A new short story collection from Margaret Atwood OLD BABES IN THE WOOD (Chatto & Windus, €22.80) offers a brilliant pick and mix of characters and situations. The backbone of the book is a series of stories following the marriage between Tig and Nell – their homes, their family, their ageing parts and Tig’s eventual departure. Interspersed are tales of magical cats, the life of the soul, university politics and a lively imagined interview with George Orwell. Atwood brilliantly captures, too, the snarky friendships between women perfectly comfortable with advancing age and not above telling outright lies to each other to raise a reaction.
A decade on from Booker prize-winning saga The Luminaries, writer Eleanor Catton is back with BIRNAM WOOD (Granta Books, €22.80), a frightening tale for our times. Mira Bunting runs a collective that hijacks disused plots to grow vegetables and fruit to live on and sell. It’s a small scale operation, but the book opens as Mira travels south, having read of a landslide that has left a large farm isolated. It’s perfect for guerrilla gardening on a grand scale that will highlight the work of the collective and the waste of good land. But Mira is not the only one with designs on the farm. When American surveillance billionaire Robert Lemoine shows up, having agreed to buy the land for an end-of-world bunker, he allows Mira and her collective to farm part of the land and even offers to fund them. It’s up to Tony, a disaffected member of the group, to dig into Lemoine’s real plans for the land; it becomes horrifically clear that his intentions are anything but benign. After a slow, thoughtful start the book speeds up towards an unexpectedly grisly conclusion.
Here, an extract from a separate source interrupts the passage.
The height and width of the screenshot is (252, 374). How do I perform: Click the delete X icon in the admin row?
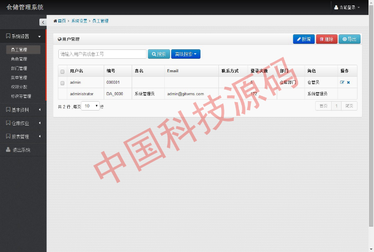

Writing professor turned author Nathan Oates has turned out a humdinger in A FLAW IN THE DESIGN (Serpent’s Tail, €17), a Ripleyesque tale set in New York and mid-winter Vermont. Gil Bennett, a writing professor, and his artist wife Molly have escaped New York for Vermont where they live a contented life with their teenage daughters, but their world is turned upside down when Gil’s only sibling Sharon is killed in a freak accident with her wealthy husband, and they have to take in their orphaned nephew, Matthew, until he comes of age. It’s tricky, since the last time they all met, Matthew had tried to drown his cousin in a swimming pool. When Matthew joins Gil’s writing class, his stories reveal a menace that must be confronted. Gil, boiling with resentment at his nephew’s wealth and arrogance, convinced he murdered his parents, forces a showdown but Matthew is several steps ahead of the game. Or is he? Gil is a great creation, crippled by self-loathing but determined to get to the bottom of his sister’s death. Matthew is a sneery brat who deserves everything that is coming to him.
Viola Di Grado’s BLUE HUNGER (Scribe, €14.80) translated by Jamie Richards, plunges the reader into neon-lit Shanghai where a young Italian woman has exiled herself, traumatised by her twin’s untimely death. A chef who had dreamt of moving to China, it falls to Ruben (she has adopted his name) to live a little of that life for him. Instead, she finds herself gobbled up by Xu, a woman with perfect skin and huge appetites. Ruben submits to endless dark, disgusting-sounding dishes, and sex in uncomfortable places, from grimy hotels to disused warehouses and a vast former abattoir. When Ruben tries to break away, Xu’s real nature emerges.